YOUR ASSIGNMENT:
Repeat nothing but the lines below running from the one containing "Viewport: 806px width, 1024px" to the one containing "Task: Open the more options ellipsis icon". Keep both end lines.

Stored data
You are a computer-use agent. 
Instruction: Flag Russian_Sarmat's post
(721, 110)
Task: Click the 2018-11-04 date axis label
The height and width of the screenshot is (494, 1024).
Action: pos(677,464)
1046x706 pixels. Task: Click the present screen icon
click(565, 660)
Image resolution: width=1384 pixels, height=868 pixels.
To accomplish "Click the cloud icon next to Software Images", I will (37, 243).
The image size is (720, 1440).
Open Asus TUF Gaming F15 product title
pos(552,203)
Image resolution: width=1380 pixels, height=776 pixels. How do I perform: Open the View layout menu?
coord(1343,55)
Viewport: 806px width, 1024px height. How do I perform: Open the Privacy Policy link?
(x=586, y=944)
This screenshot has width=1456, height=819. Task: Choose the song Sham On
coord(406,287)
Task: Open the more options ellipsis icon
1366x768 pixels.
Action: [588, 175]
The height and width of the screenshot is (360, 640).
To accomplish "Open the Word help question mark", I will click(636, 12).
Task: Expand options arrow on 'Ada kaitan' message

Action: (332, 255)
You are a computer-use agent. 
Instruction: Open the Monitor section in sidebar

EXERCISE RESPONSE:
Viewport: 806px width, 1024px height. How do I perform: Open the Privacy Policy link?
(x=586, y=944)
This screenshot has width=1456, height=819. Task: Choose the song Sham On
coord(406,287)
Task: Open the more options ellipsis icon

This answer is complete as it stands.